++++ Given information ++++
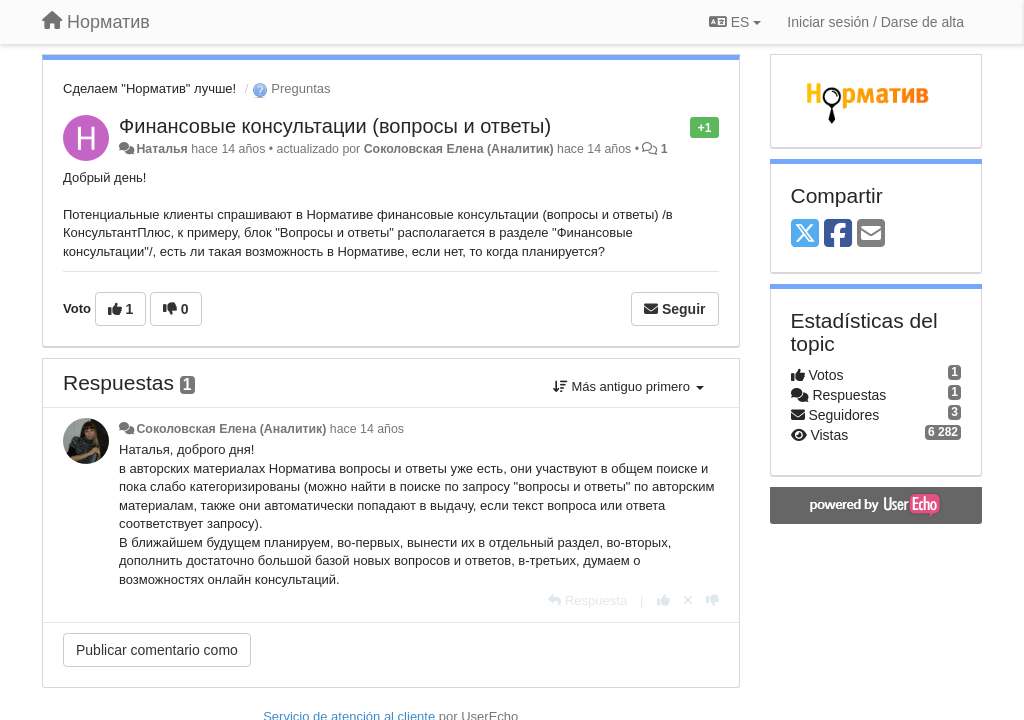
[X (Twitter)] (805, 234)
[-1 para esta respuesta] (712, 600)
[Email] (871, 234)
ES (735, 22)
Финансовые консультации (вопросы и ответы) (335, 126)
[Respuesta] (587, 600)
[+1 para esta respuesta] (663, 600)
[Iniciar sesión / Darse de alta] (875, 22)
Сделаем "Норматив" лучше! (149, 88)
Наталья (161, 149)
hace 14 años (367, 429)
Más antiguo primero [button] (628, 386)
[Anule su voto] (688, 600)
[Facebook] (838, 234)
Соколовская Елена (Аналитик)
++++
++++ Given information ++++
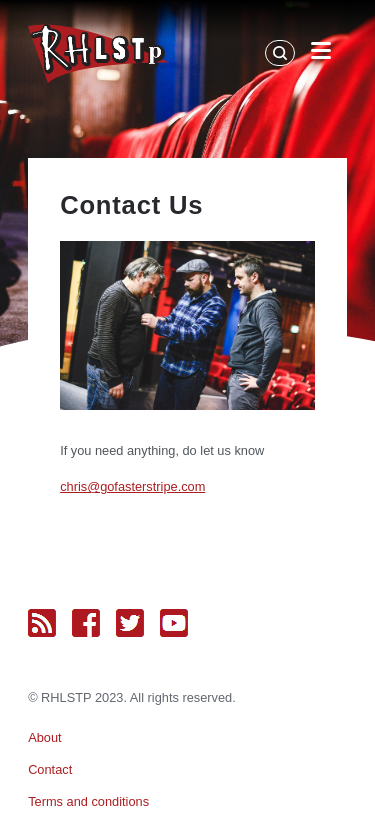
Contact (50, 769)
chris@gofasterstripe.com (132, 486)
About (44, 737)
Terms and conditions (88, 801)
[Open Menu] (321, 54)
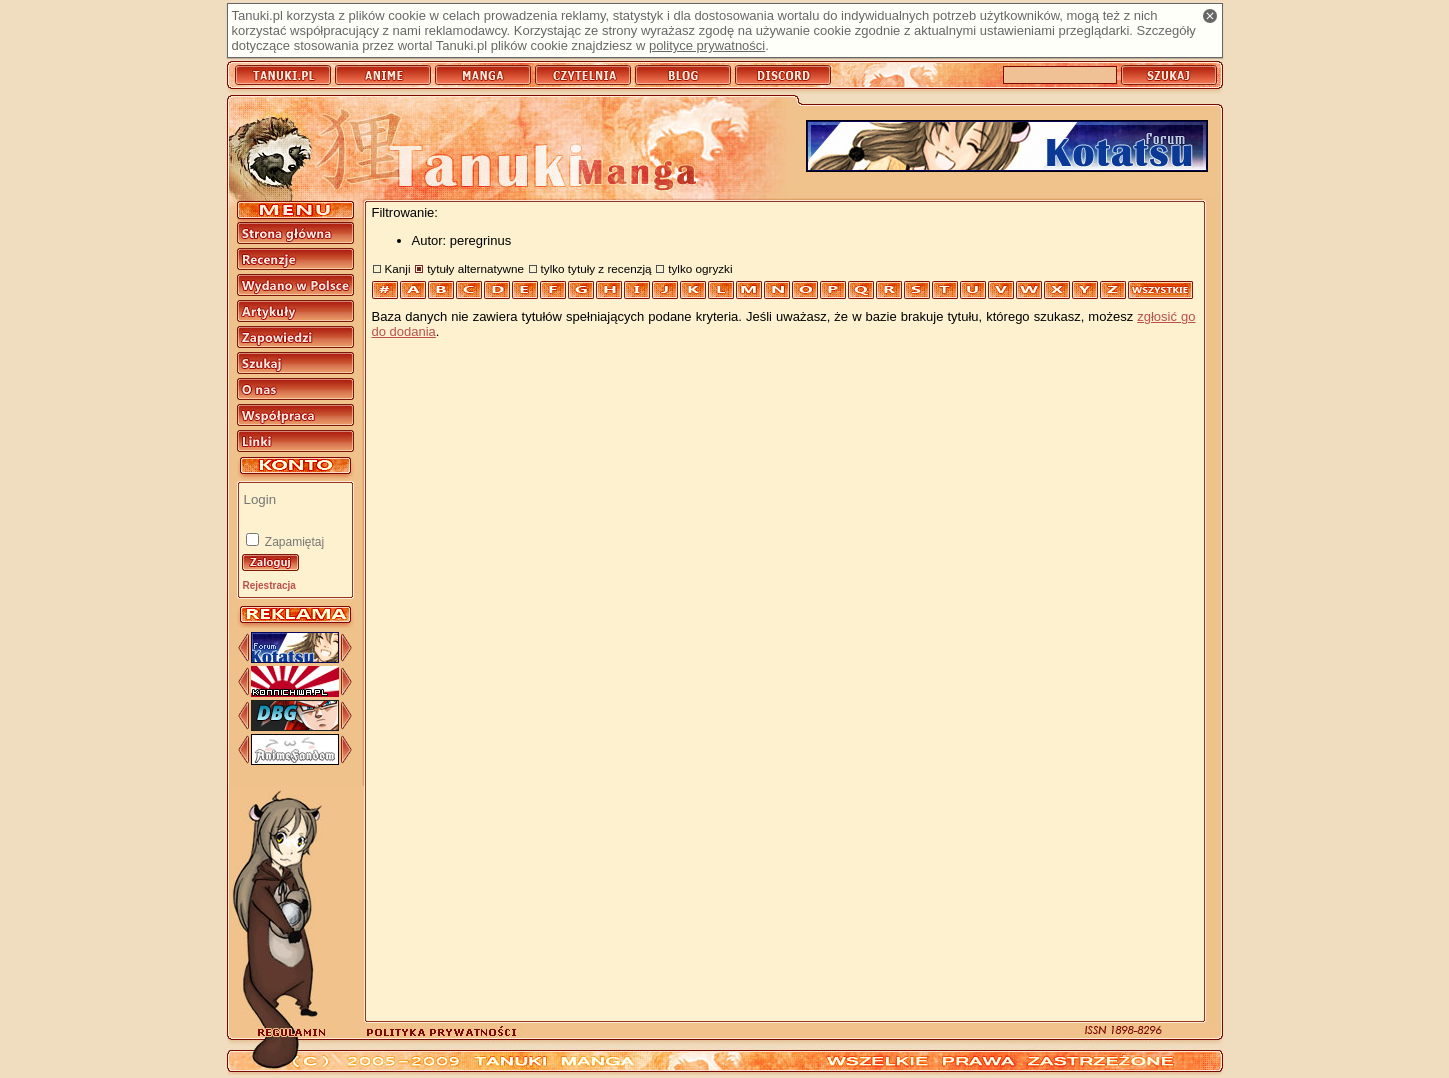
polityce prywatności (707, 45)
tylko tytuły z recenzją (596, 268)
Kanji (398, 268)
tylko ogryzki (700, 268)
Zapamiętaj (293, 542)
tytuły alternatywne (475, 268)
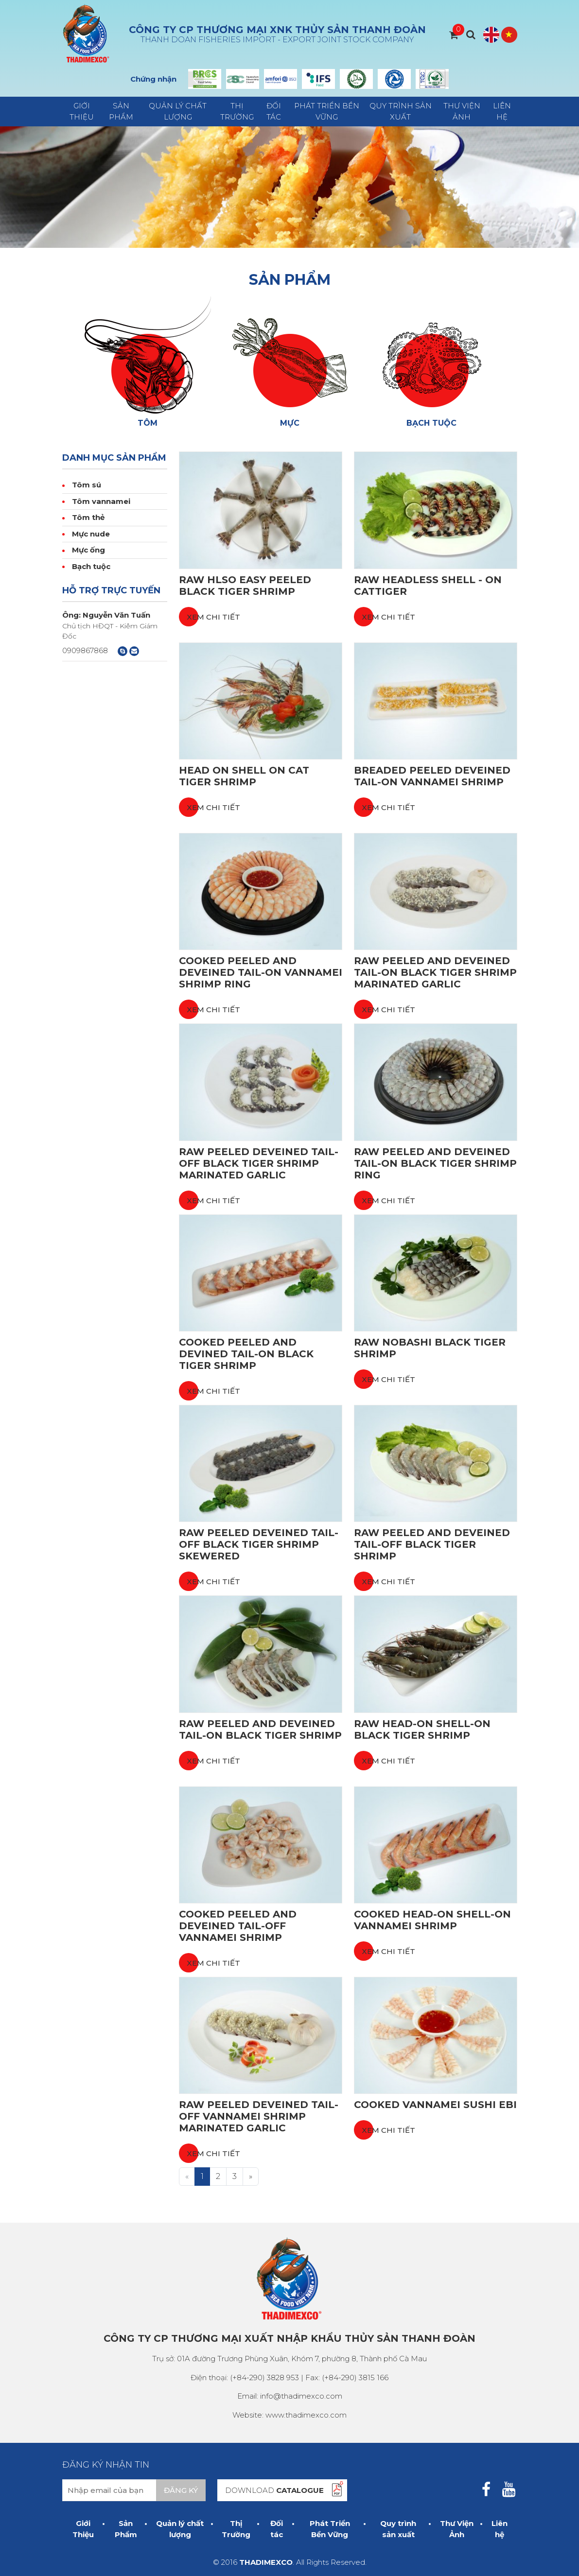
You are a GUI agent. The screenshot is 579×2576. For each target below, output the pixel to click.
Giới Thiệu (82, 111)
++++
++++ Given information ++++
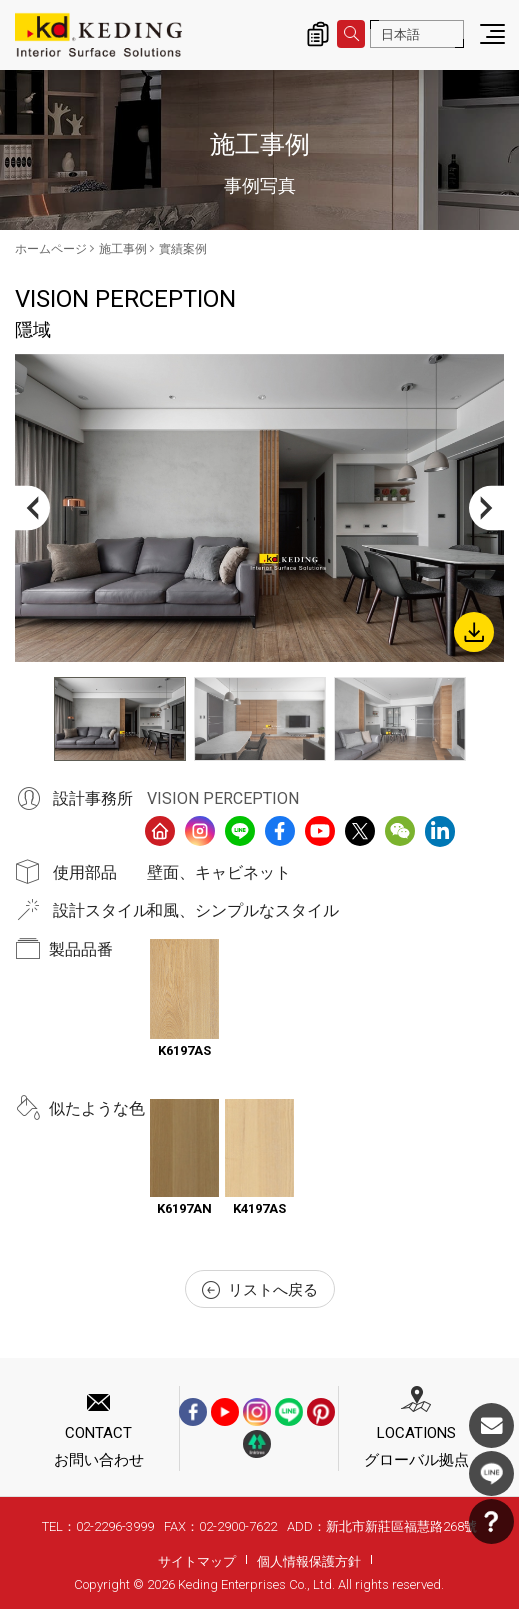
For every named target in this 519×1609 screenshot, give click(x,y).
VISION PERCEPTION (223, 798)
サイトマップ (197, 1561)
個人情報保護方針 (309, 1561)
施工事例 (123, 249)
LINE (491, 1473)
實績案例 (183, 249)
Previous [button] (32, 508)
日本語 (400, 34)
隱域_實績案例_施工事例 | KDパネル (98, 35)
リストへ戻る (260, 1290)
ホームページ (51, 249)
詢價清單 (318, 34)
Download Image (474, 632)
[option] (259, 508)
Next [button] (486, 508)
++++
#### Task statement
Quote the records above word for word, beginning at the line that contains "[X (Twitter)] (805, 234)" and ending after the line that contains "[Facebook] (838, 234)".

#### Exercise solution
[X (Twitter)] (805, 234)
[-1 para esta respuesta] (712, 600)
[Email] (871, 234)
ES (735, 22)
Финансовые консультации (вопросы и ответы) (335, 126)
[Respuesta] (587, 600)
[+1 para esta respuesta] (663, 600)
[Iniciar sesión / Darse de alta] (875, 22)
Сделаем "Норматив" лучше! (149, 88)
Наталья (161, 149)
hace 14 años (367, 429)
Más antiguo primero [button] (628, 386)
[Anule su voto] (688, 600)
[Facebook] (838, 234)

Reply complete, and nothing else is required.